Tarso defendeu a Polícia Federal e disse que Dantas é um caso a ser analisado em academias
BRASÍLIA - O ministro da Justiça, Tarso Genro, confirmou ontem, que o presidente Luiz Inácio Lula da Silva irá defender no PT a indicação da ministra-chefe da Casa Civil, Dilma Rousseff, como candidata do partido à sucessão, em 2010. Em entrevista à Agência Brasil, Tarso disse que, enquanto membro do governo, "subordinado politicamente", respeita a escolha do presidente. E reconheceu que a opção pelo nome da ministra é "visível". "É a ministra Dilma", assinalou, acrescentando que a escolha tem boas condições de ser acolhida pelo partido e fazer uma grande campanha.
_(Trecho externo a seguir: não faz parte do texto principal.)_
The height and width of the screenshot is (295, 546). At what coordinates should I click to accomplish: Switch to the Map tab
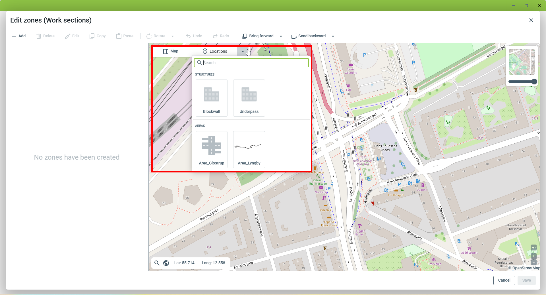[x=171, y=51]
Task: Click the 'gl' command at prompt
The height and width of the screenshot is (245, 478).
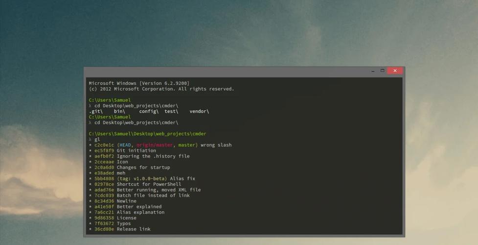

Ao ser questionado se as divergências internas poderiam servir de obstáculos para que o PT, em 2010, chegasse unido, tendo em vista a opinião de alguns críticos que consideram que o pós-Lula seria de falta de alternativas nacionais no partido, Tarso afirmou que tais indivíduos seriam os mesmos analistas que diziam que o PT tinha terminado, que o presidente Lula era incapaz de governar e que viam a globalização como virtude absoluta a ser recebida de joelhos.
"O PT está amadurecendo, melhorando seu nível de unidade e não chegará absolutamente unificado em lugar nenhum, porque é um partido plural e tem, dentro de marcos programáticos, diferenças de inflexão sobre várias matérias", afirmou, ressaltando, porém, que o partido terá forças suficientes para promover uma união de centro-esquerda e dar continuidade ao trabalho do presidente.
Eleições municipais
Sobre as eleições municipais, Tarso avaliou que o PT saiu fortalecido nas grandes regiões metropolitanas e aumentou em aproximadamente 30% o número de prefeitos. "O que reforça a continuidade do projeto representado pelo presidente Lula", disse. O ministro elogiou ainda a atuação da Justiça Eleitoral e da Polícia Federal que contribuiram para que, de forma geral, as eleições tenham transcorrido num "ambiente excepcional". "A Justiça Eleitoral está de parabéns e a PF sempre esteve disponível, inclusive estará instalando uma série de inquéritos para investigar e punir pessoas que tiveram comportamento ilegal", anunciou.
Crise econômica
A respeito dos possíveis reflexos da atual crise econômica para o governo e para o País, Tarso destacou que as alternativas governamentais de desenvolvimento econômico criadas não serão desconstituídas, acrescentando que a estrutura de combate à lavagem de dinheiro redobrará atenções.
Dantas: "Complexidade das relações políticas"
Ainda na entrevista, Tarso definiu as investigações contra o banqueiro Daniel Dantas como dignas "de um estudo profundo da academia, dos experts em teoria do estado e funcionamento das instituições", em virtude da complexidade das relações políticas mantidas pelo investigado.
O ministro defendeu a Polícia Federal, apesar de reconhecer suas divisões internas. "Duvido que a PF tenha mais grupos do que tem o Judiciário ou o Ministério Público, por exemplo. A PF é uma polícia estabilizada, com direção legitimada, que tem, sim, algumas divisões internas a respeito da própria função da instituição, inclusive se ela deve ou não passar informações sigilosas para a imprensa", assinalou.